Google successfully argued that it was not publisher of the material in question and was simply a neutral service provider, and had no control over the content of blogs on Blogger.com. It had no way of knowing whether material posted was true or not, and said it could not reasonably be expected to determine the truth or falsity of comments and allegations made by bloggers. Indeed, with over a trillion words on Blogger.com and with some 250,000 new words added every minute it would be entirely impractical for Google to be able to monitor the contents of all the blogs.
In addition, Google’s counsel successfully argued that Mr Tamiz’s claim did not ascertain whether a “real and substantial tort” had been committed under English law as Google was not a publisher for the purposes of the English law of defamation, and even if it was, the publisher was protected by Regulation 19 of the Electronic Commerce (EC Directive Regulations 2002).
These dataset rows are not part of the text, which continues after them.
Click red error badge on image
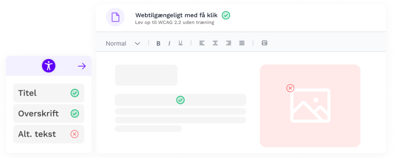Screen dimensions: 394x158 click(290, 88)
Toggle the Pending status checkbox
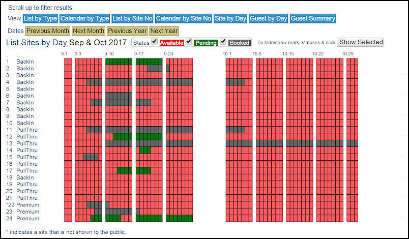 tap(189, 41)
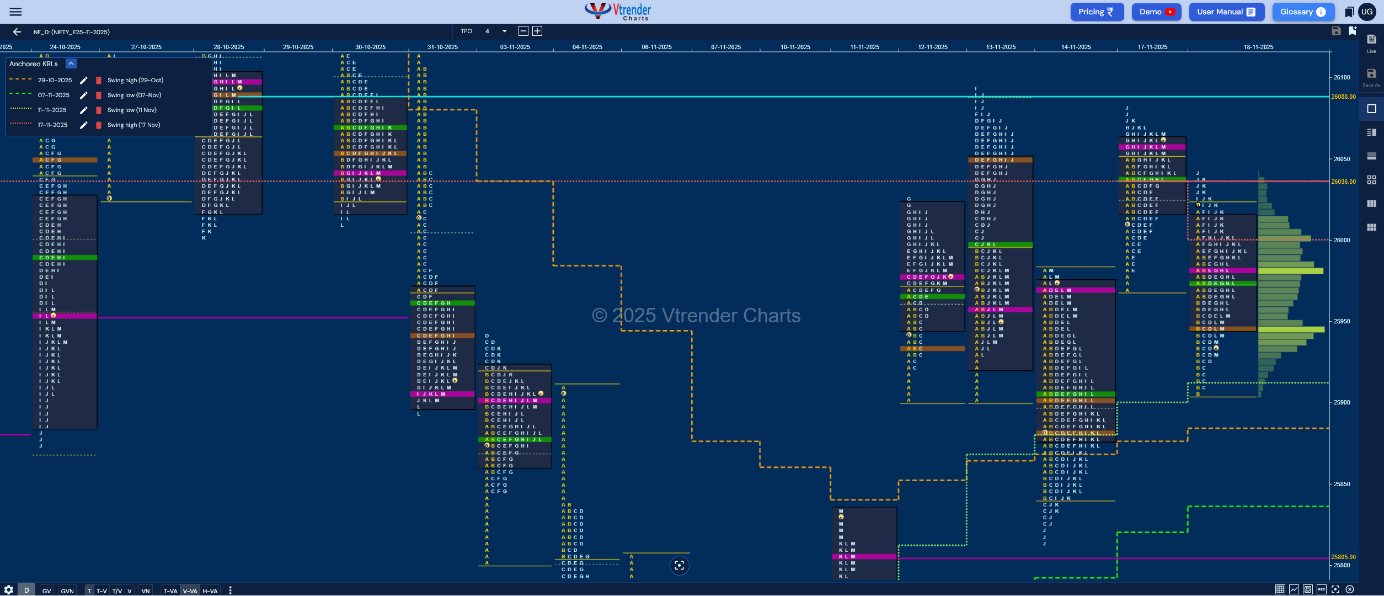Open the User Manual
This screenshot has width=1384, height=596.
pyautogui.click(x=1226, y=12)
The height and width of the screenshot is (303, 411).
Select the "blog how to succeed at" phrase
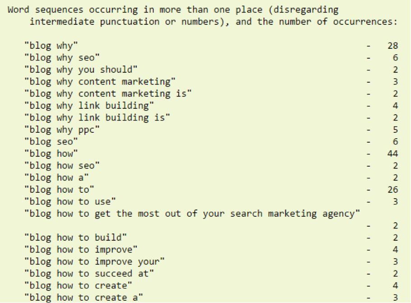click(x=89, y=274)
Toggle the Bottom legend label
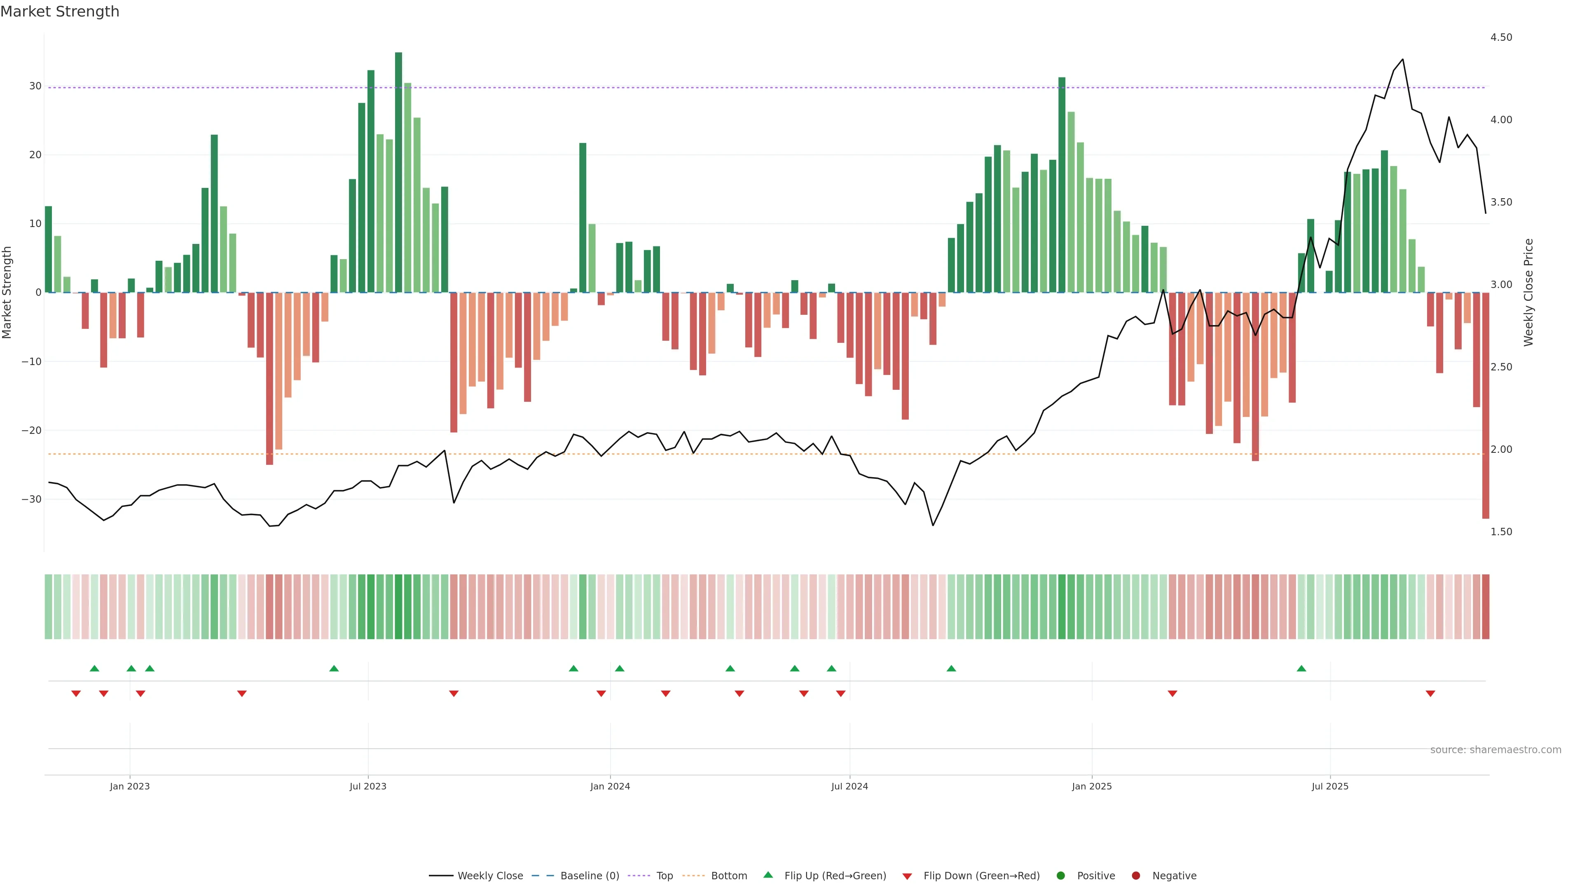This screenshot has height=890, width=1582. [729, 876]
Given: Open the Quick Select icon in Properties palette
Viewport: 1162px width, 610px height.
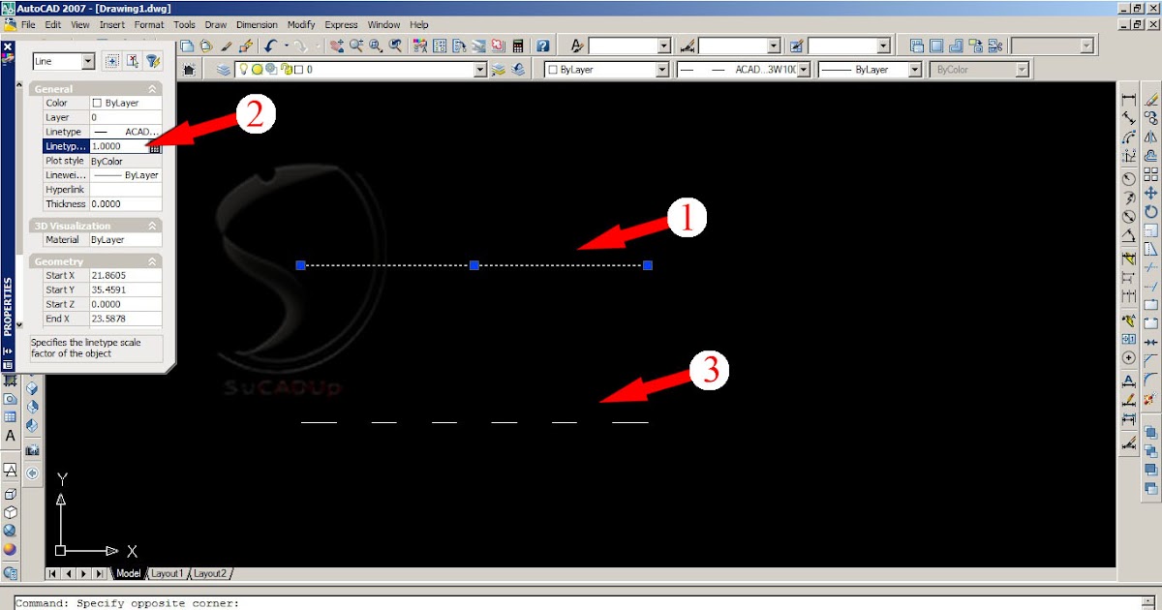Looking at the screenshot, I should pos(152,60).
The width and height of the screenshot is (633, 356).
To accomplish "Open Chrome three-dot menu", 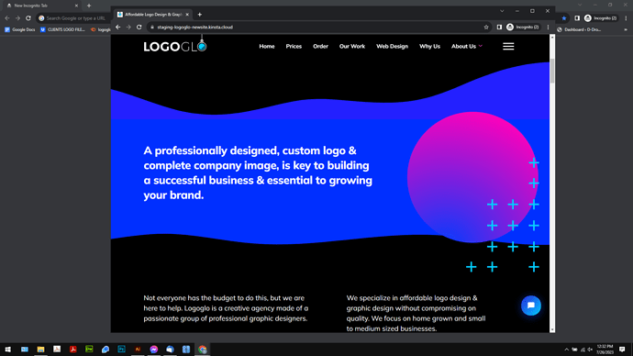I will point(548,27).
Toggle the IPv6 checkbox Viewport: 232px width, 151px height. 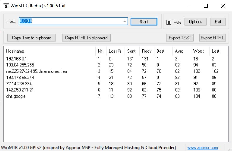pos(169,22)
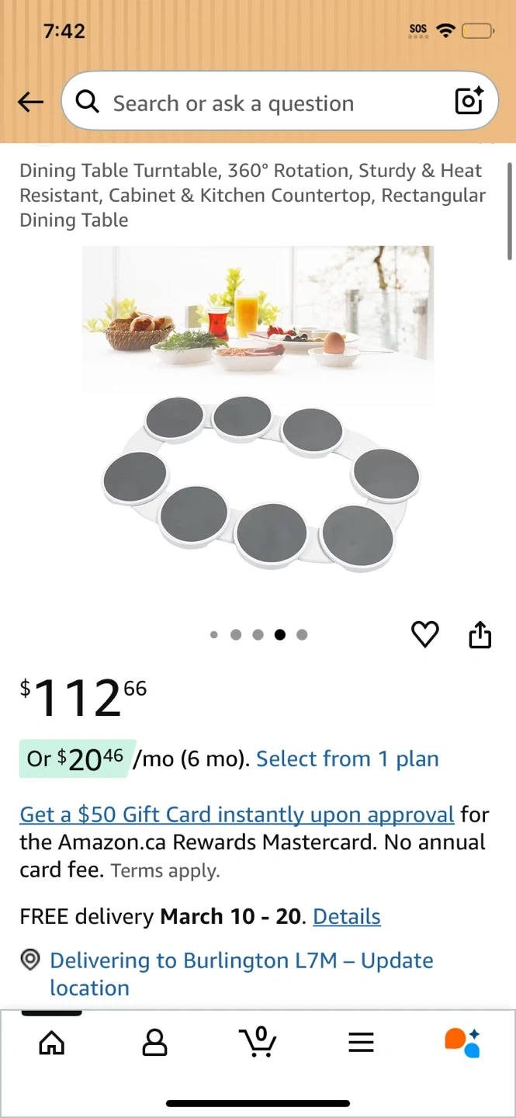516x1118 pixels.
Task: View delivery Details link
Action: coord(347,916)
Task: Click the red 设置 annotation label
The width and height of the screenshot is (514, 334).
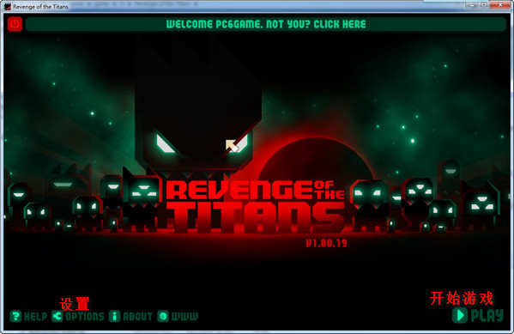Action: pyautogui.click(x=75, y=303)
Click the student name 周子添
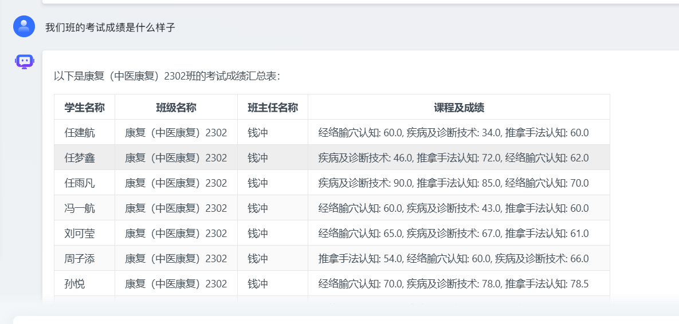 [x=80, y=259]
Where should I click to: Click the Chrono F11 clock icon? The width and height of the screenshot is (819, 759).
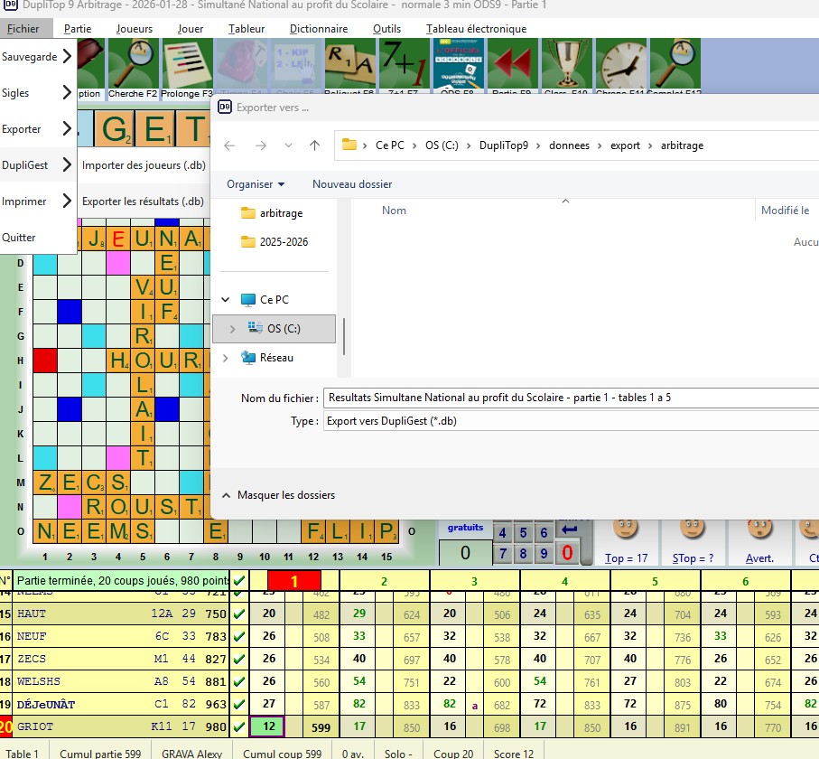click(620, 63)
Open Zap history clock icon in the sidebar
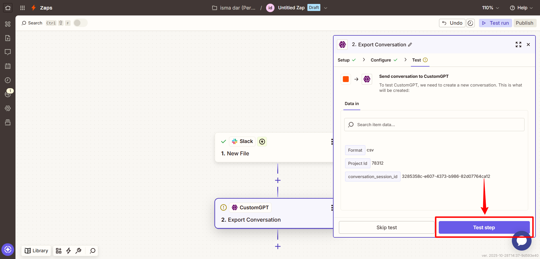Screen dimensions: 540x259 coord(8,80)
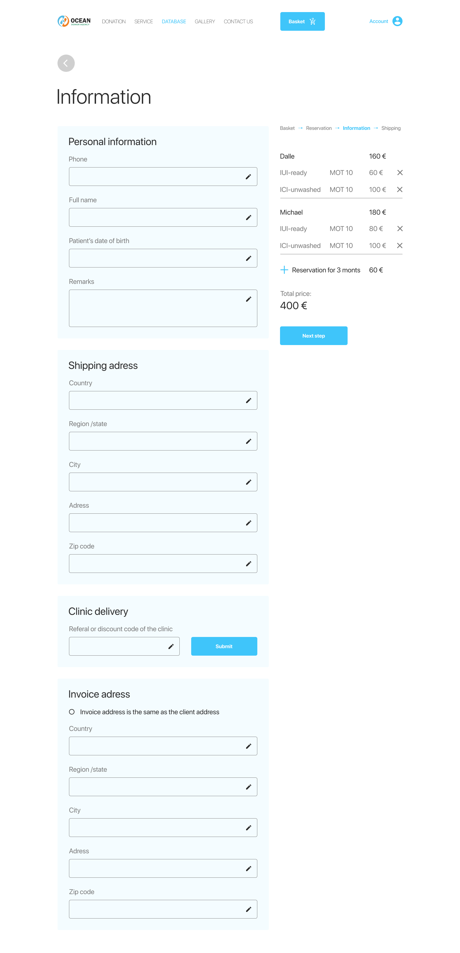460x953 pixels.
Task: Click plus icon for Reservation for 3 months
Action: tap(284, 270)
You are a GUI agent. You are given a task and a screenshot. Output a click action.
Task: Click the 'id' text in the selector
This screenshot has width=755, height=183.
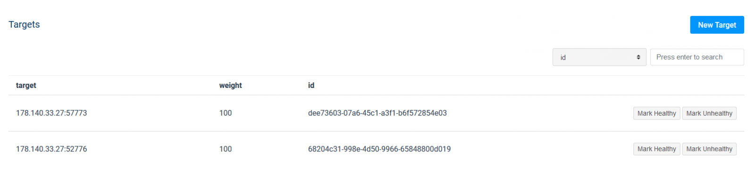(563, 57)
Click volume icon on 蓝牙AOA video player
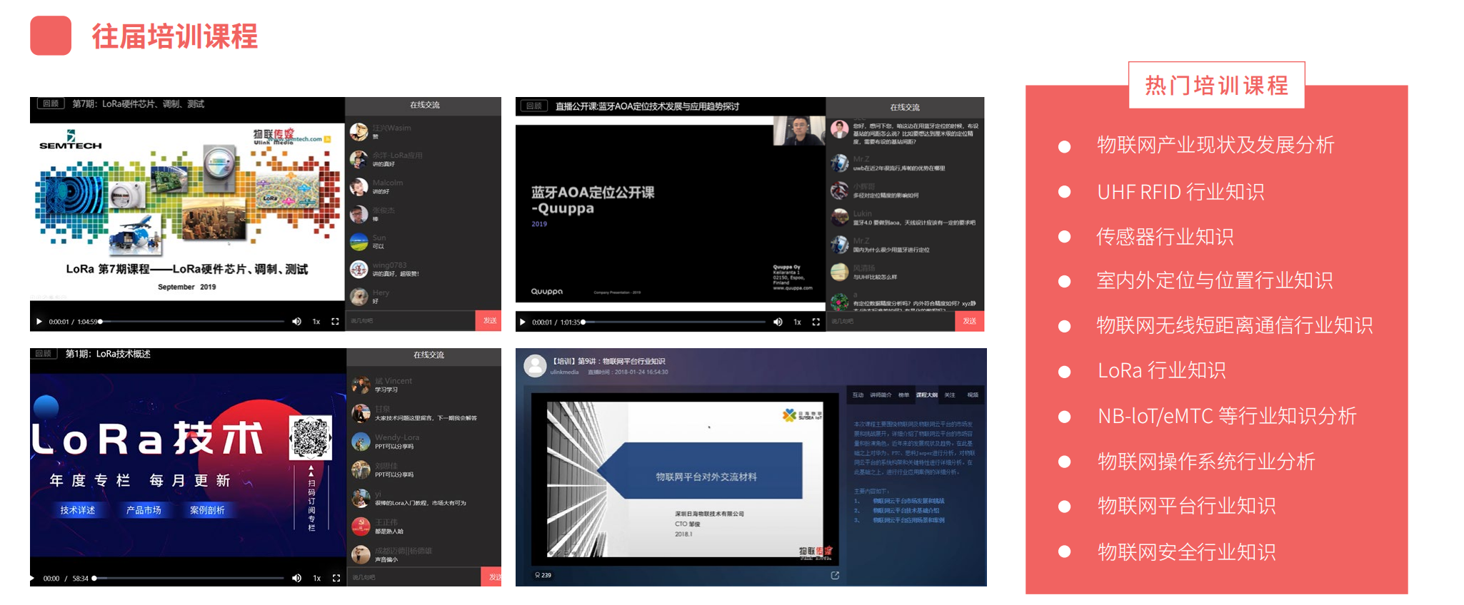Screen dimensions: 1464x605 point(778,322)
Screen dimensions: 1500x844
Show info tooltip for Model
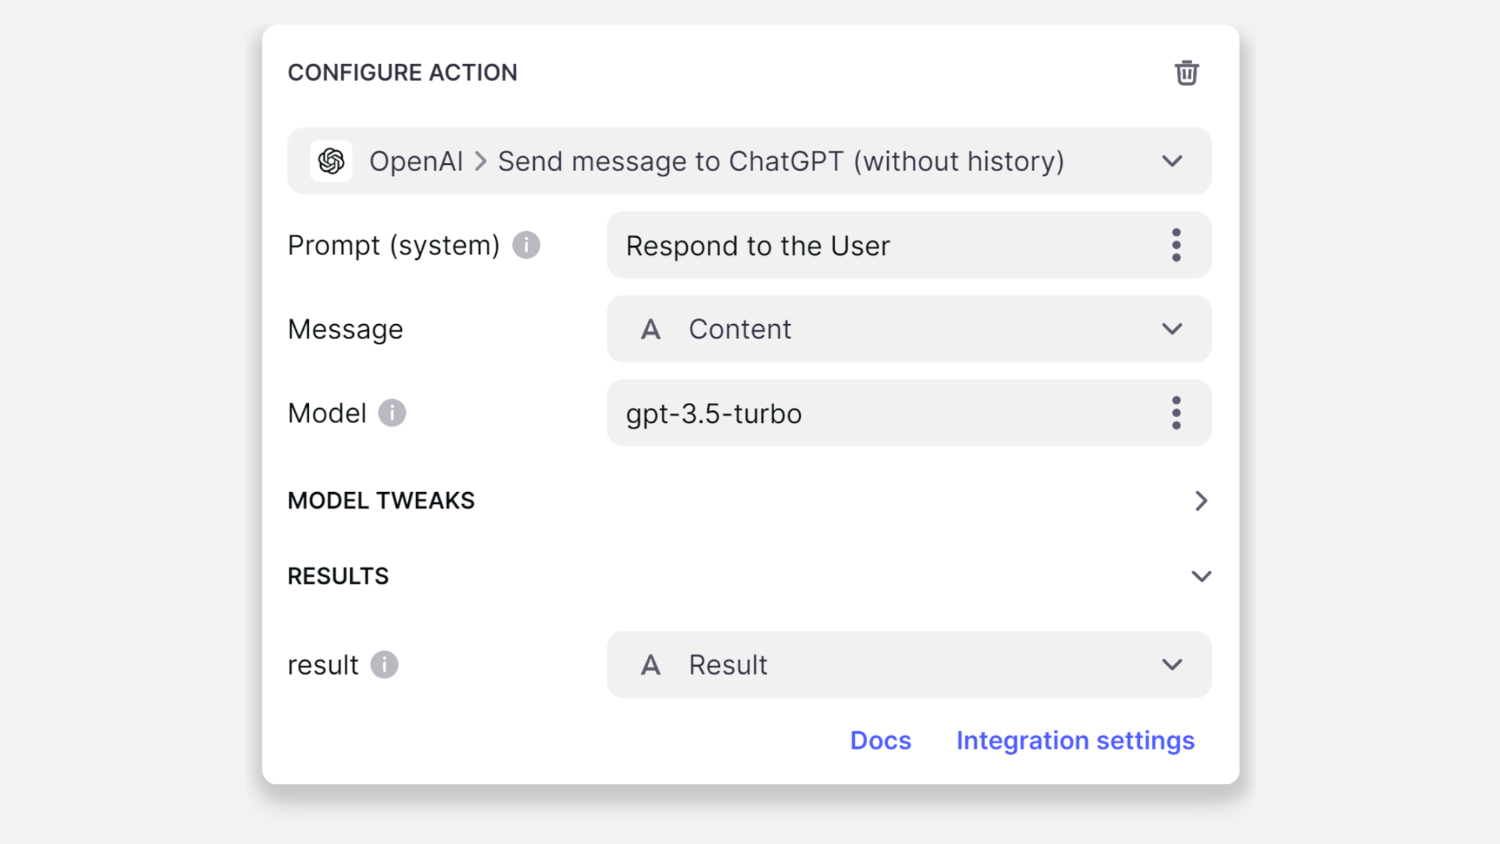coord(392,413)
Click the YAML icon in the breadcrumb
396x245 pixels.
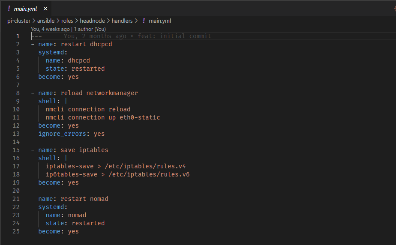144,21
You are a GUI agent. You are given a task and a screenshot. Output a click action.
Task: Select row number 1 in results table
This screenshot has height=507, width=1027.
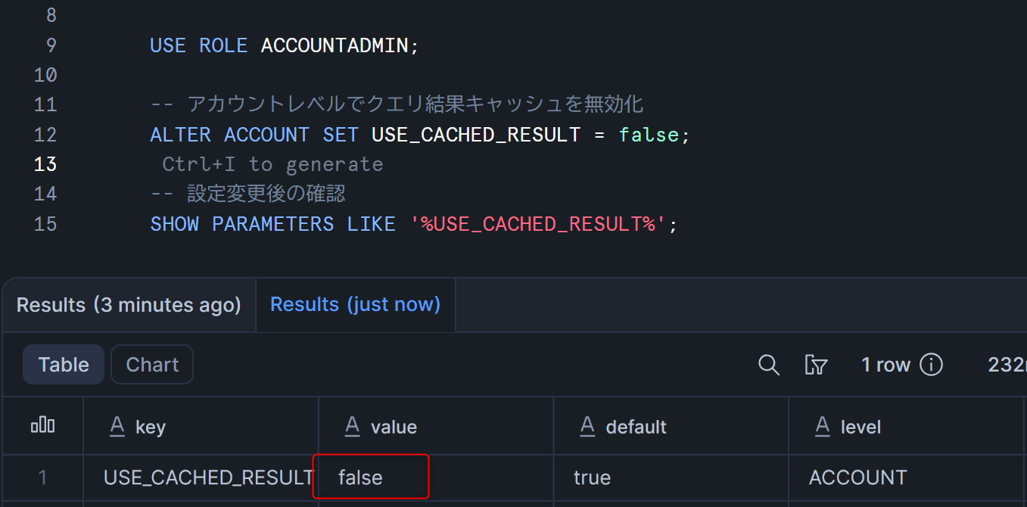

Indeed, Mr Justice Eady agreed and confirmed that Google was not liable at common law as a publisher, that section 1 of the Defamation Act 1996 would give Google a defence, if there were any need for it to rely on it and Google would be exempted from liability anyway in accordance with Regulation 19 of the EC Directive.
In regards to the matter of whether Google could be liable after notification, and on its policy that it will not remove offending material as a matter of practicality and principle, the Judge held that accepting the responsibility to notify the offending bloggers did not necessarily change Google’s position: “The fact that an entity in Google Inc’s position may have been notified of a complaint does not immediately convert its status or role into that of a publisher. It is not easy to see that its role, if confined to that of a provider or facilitator beforehand, should be automatically expanded thereafter into that of a person who authorises or acquiesces in publication.” Eady went on to highlight that Google is a "purely passive wall" with no responsibility for internet "graffiti" no matter how offensive or libelous.